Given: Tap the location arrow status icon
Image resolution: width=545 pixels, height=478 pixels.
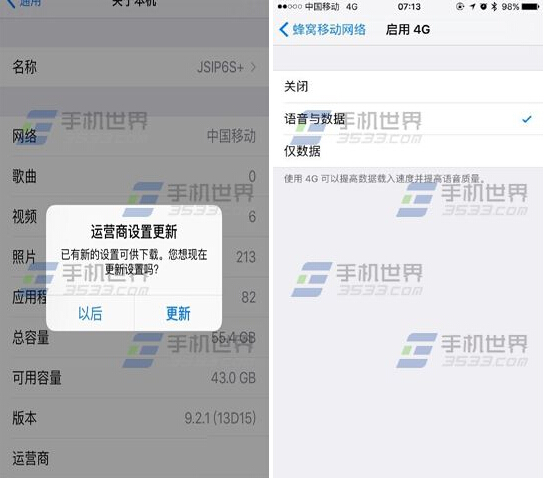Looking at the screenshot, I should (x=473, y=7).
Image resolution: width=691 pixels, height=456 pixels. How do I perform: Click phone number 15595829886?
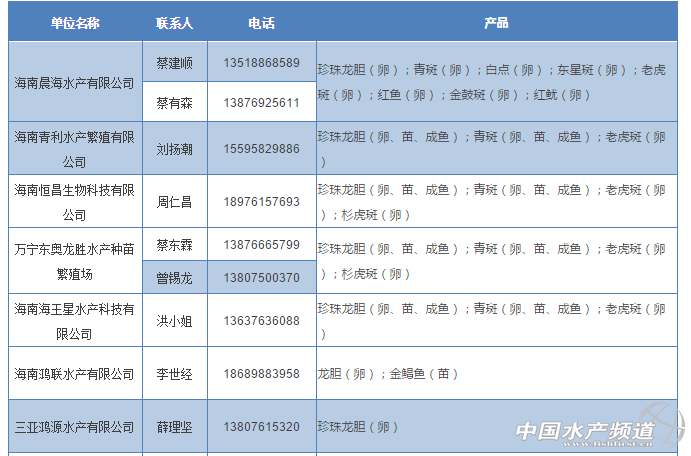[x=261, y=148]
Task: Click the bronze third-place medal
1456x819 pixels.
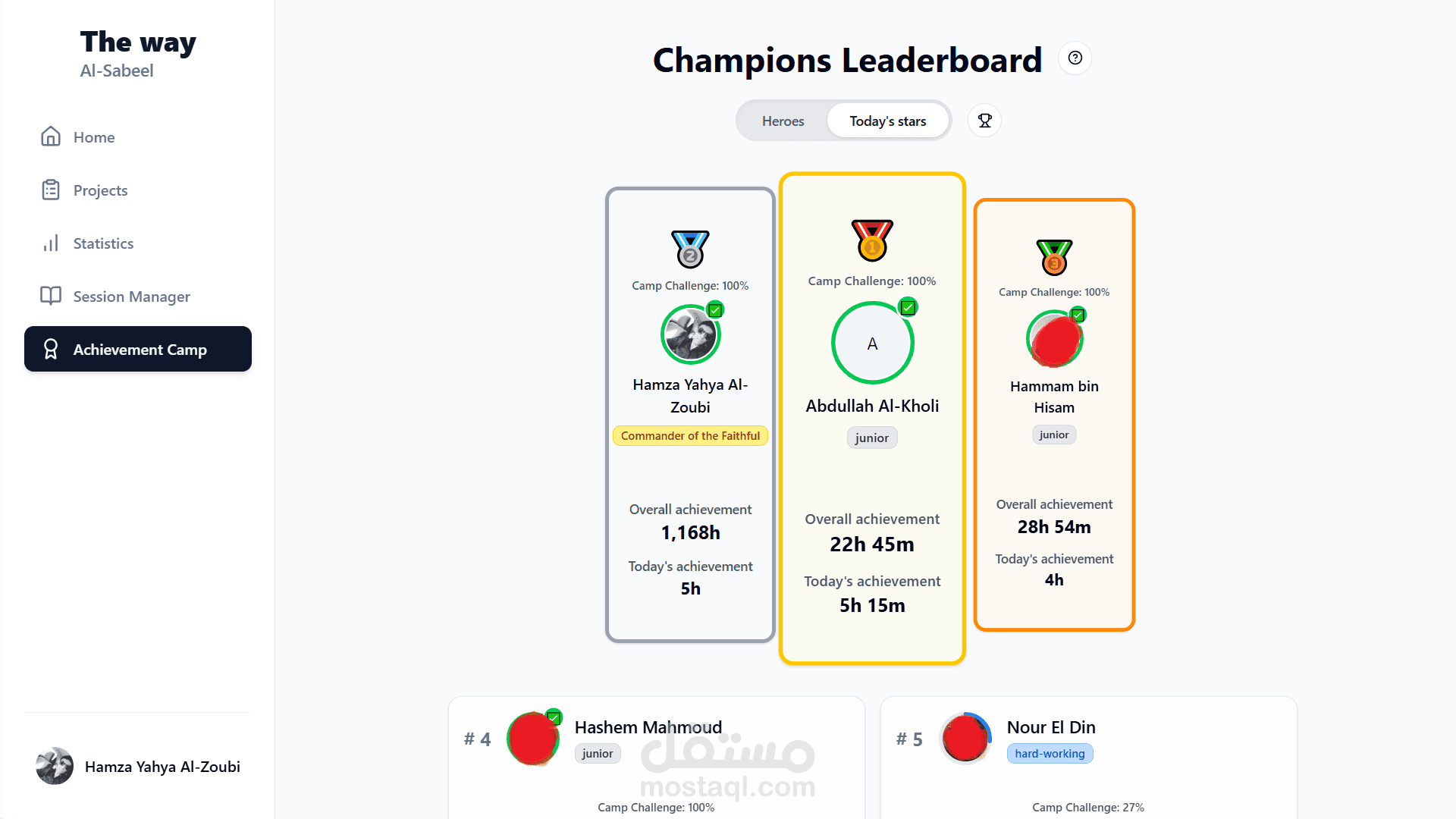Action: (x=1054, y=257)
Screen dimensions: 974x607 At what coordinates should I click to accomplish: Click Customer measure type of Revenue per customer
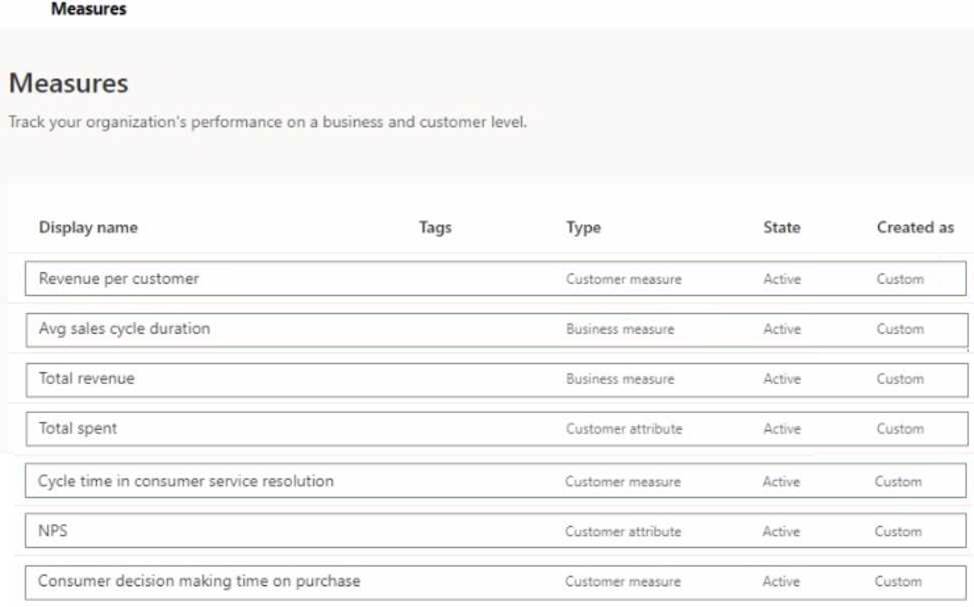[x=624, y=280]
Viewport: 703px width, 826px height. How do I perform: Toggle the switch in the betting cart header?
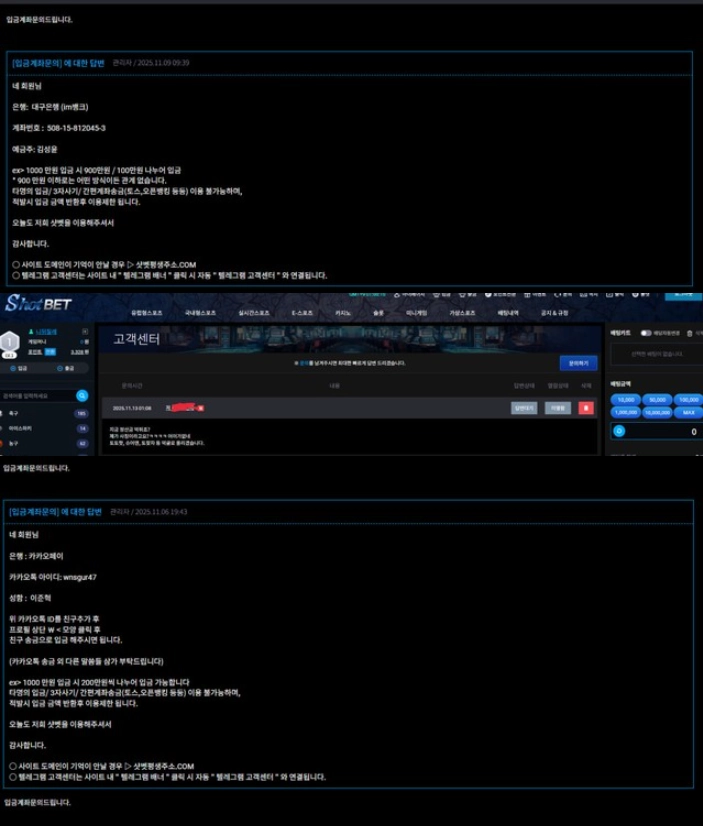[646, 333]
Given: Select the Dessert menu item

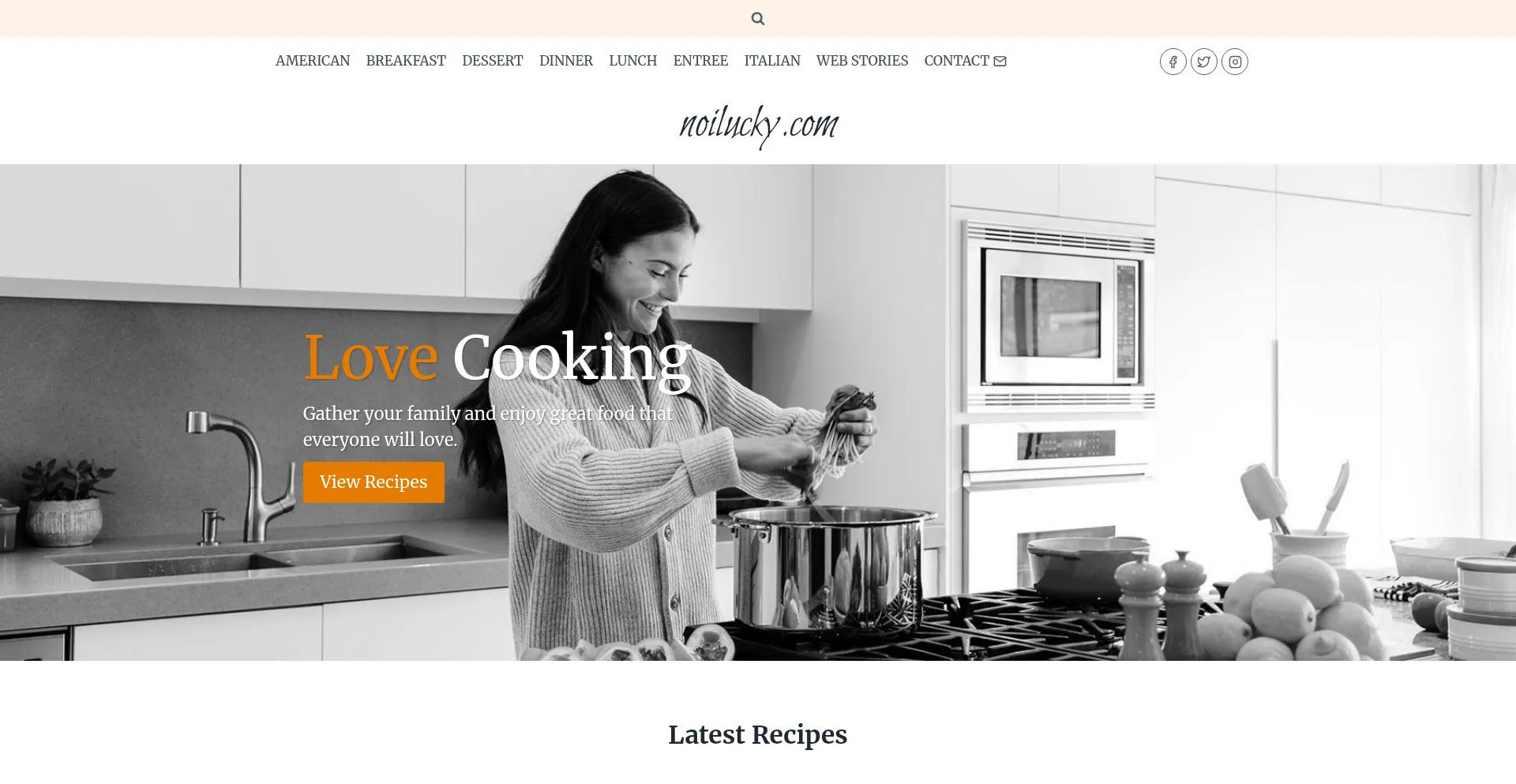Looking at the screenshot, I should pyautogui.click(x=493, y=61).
★ ★ ★ ★ ★
Assigned task: An exact copy of the entries above is required; pictures are not part of it.

Solution to this exercise:
Given: Tap the location arrow status icon
Image resolution: width=545 pixels, height=478 pixels.
Looking at the screenshot, I should (x=473, y=7).
Image resolution: width=691 pixels, height=456 pixels. How do I perform: Click phone number 15595829886?
[x=261, y=148]
Task: Click the bronze third-place medal
1456x819 pixels.
Action: (x=1054, y=257)
Screen dimensions: 974x607 At what coordinates should I click to accomplish: Click Customer measure type of Revenue per customer
[x=624, y=280]
Viewport: 703px width, 826px height. How do I perform: Toggle the switch in the betting cart header?
[646, 333]
Given: Select the Dessert menu item

Looking at the screenshot, I should pyautogui.click(x=493, y=61).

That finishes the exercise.